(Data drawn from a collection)
+---+

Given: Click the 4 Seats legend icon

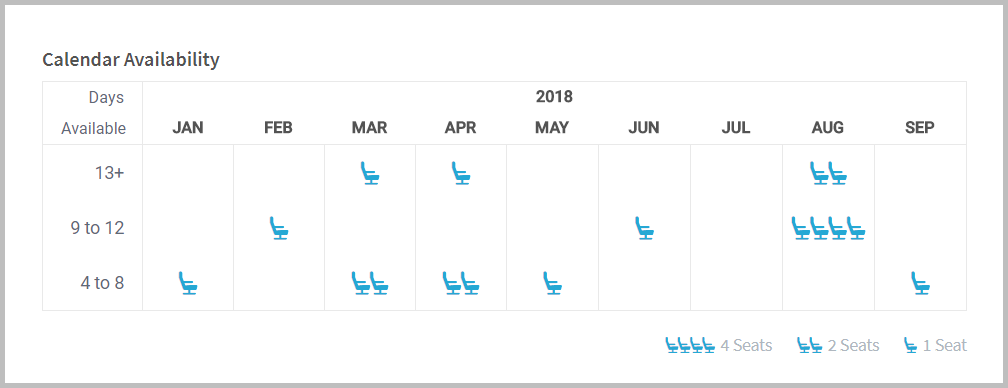Looking at the screenshot, I should (690, 346).
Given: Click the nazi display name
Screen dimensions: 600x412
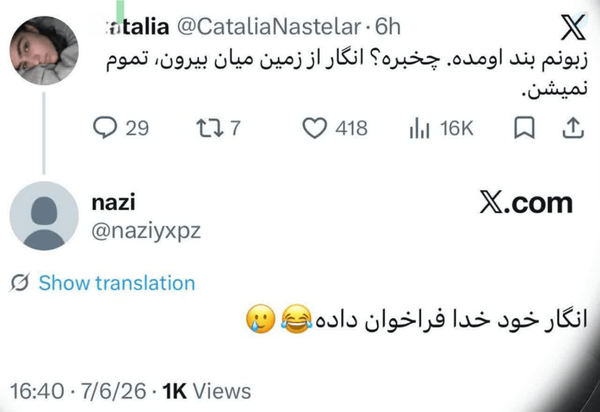Looking at the screenshot, I should pos(113,202).
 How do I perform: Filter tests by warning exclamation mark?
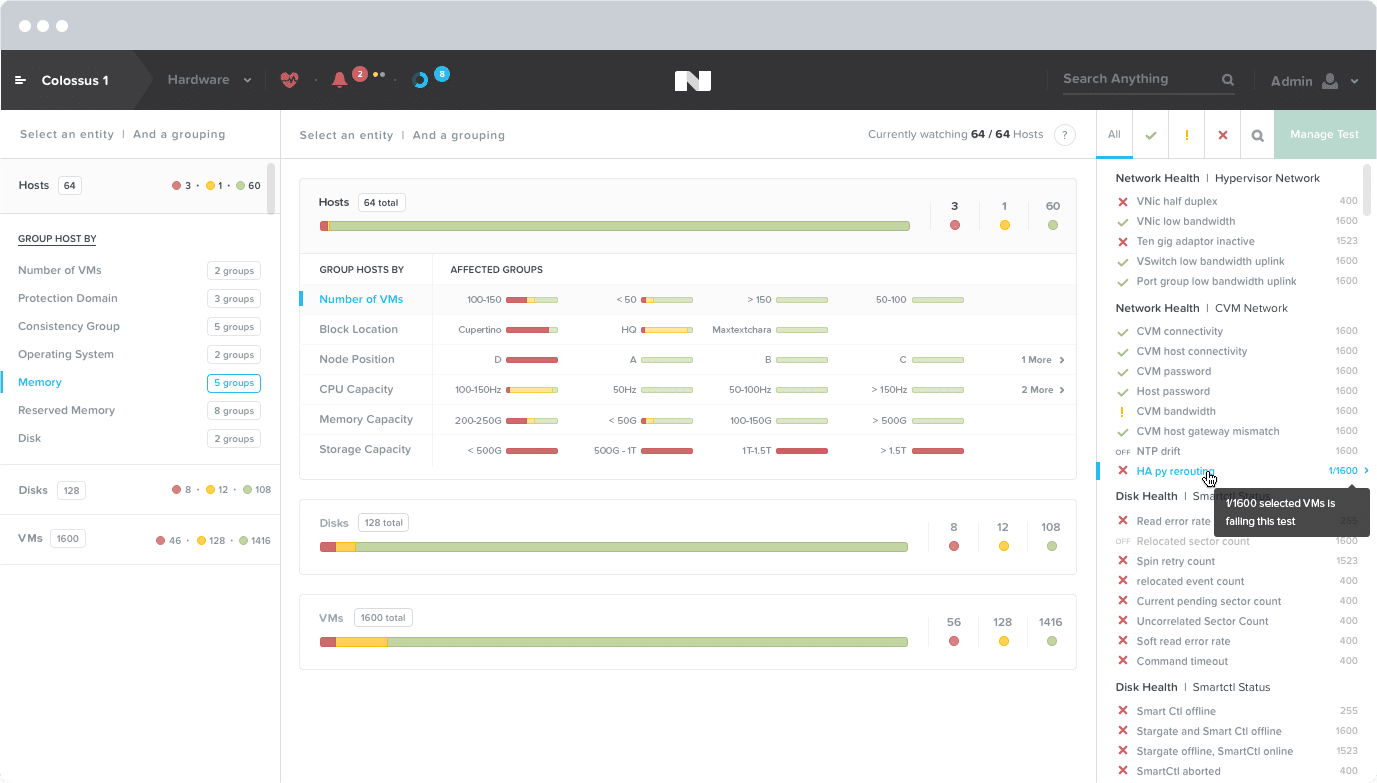(x=1187, y=135)
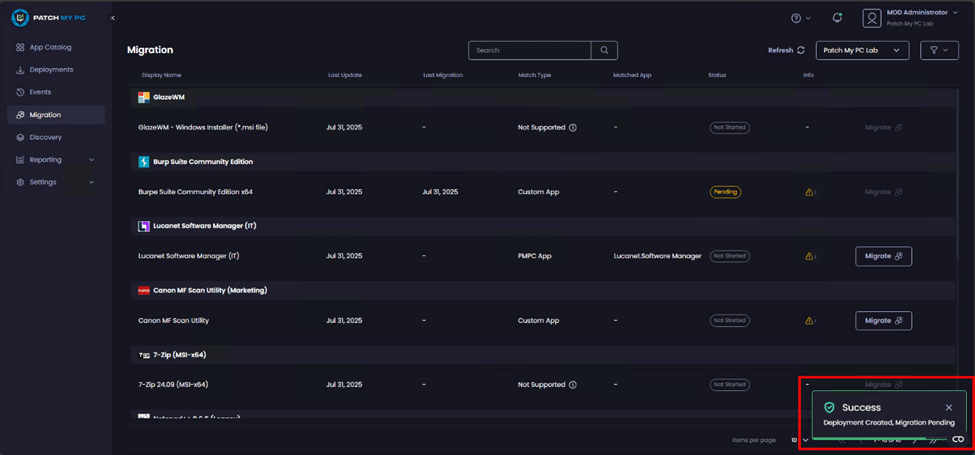Click the MOD Administrator user avatar

(x=872, y=18)
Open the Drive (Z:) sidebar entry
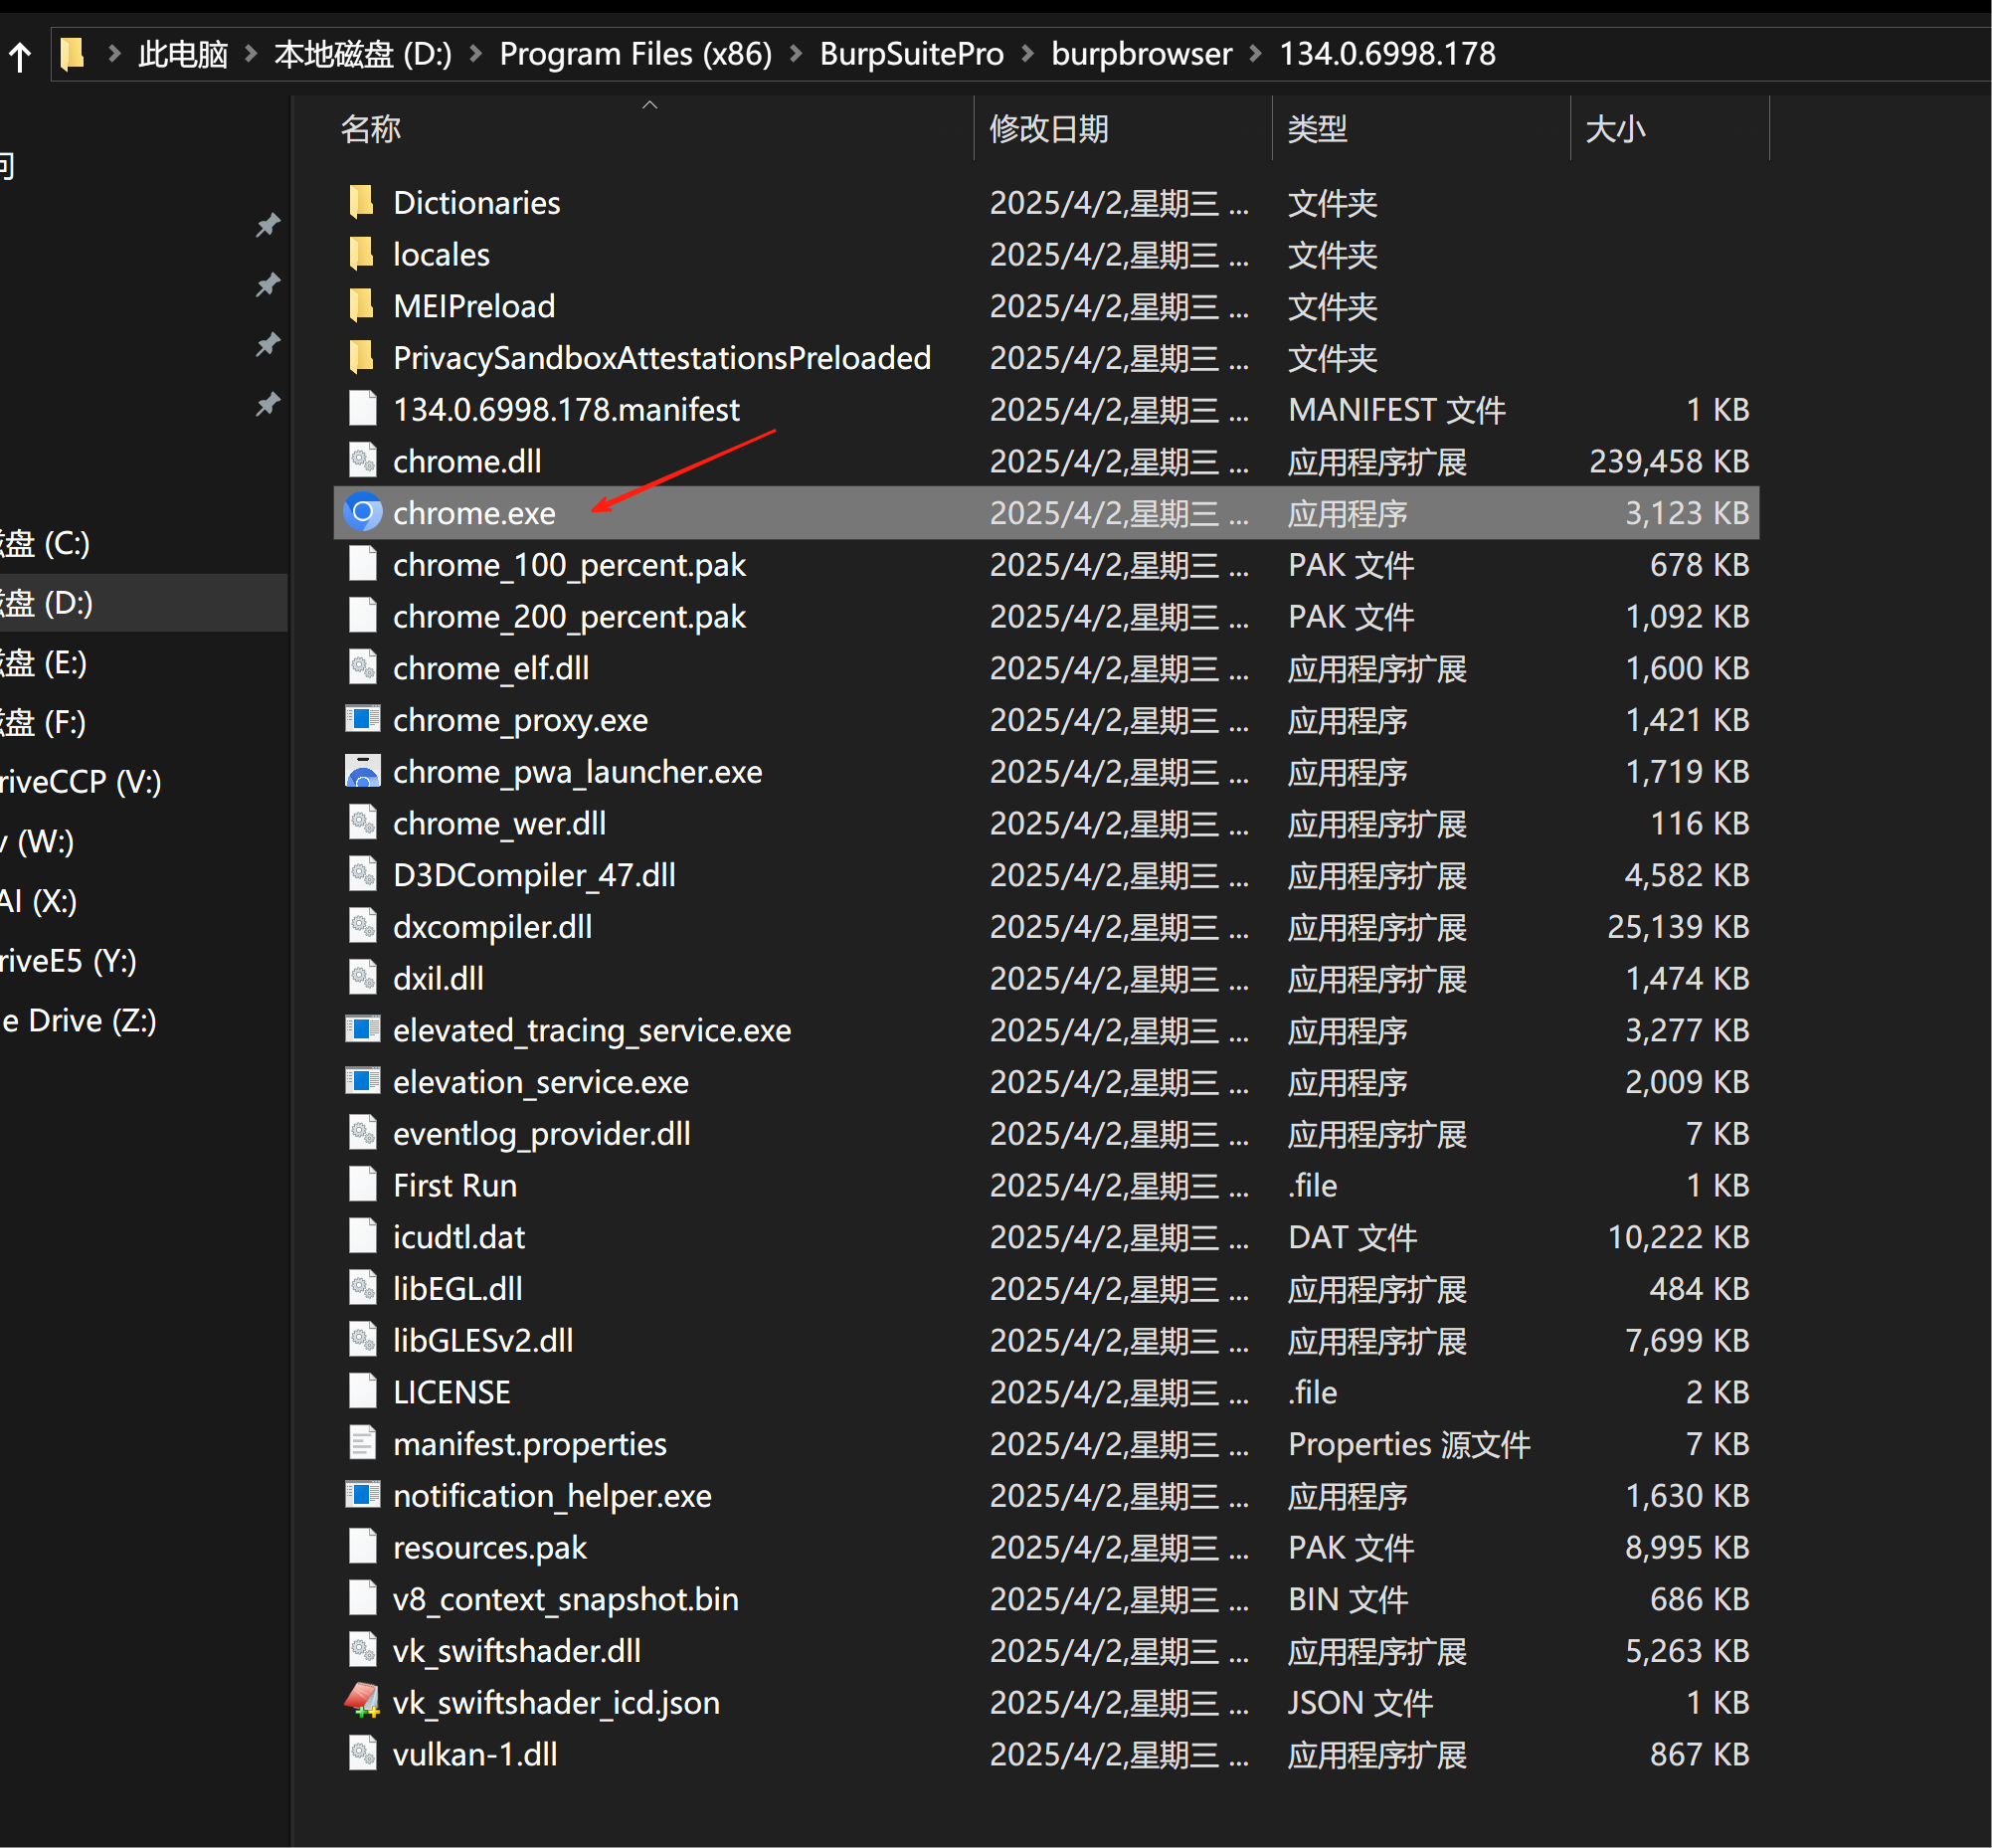Screen dimensions: 1992x1848 (80, 1021)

+---+

Challenge
Rewrite all of the data above, changing every "Given" to "Instruction" and keeping everything else the same. Leave the pictures out of your answer.

Result for this task
Instruction: Click the 4 Seats legend icon

Looking at the screenshot, I should (690, 346).
Instruction: Click the nazi display name
Screen dimensions: 600x412
Looking at the screenshot, I should pos(113,202).
 How do I perform: Filter tests by warning exclamation mark?
(x=1187, y=135)
Click the MOD Administrator user avatar

(x=872, y=18)
Open the Drive (Z:) sidebar entry
Screen dimensions: 1992x1848 (80, 1021)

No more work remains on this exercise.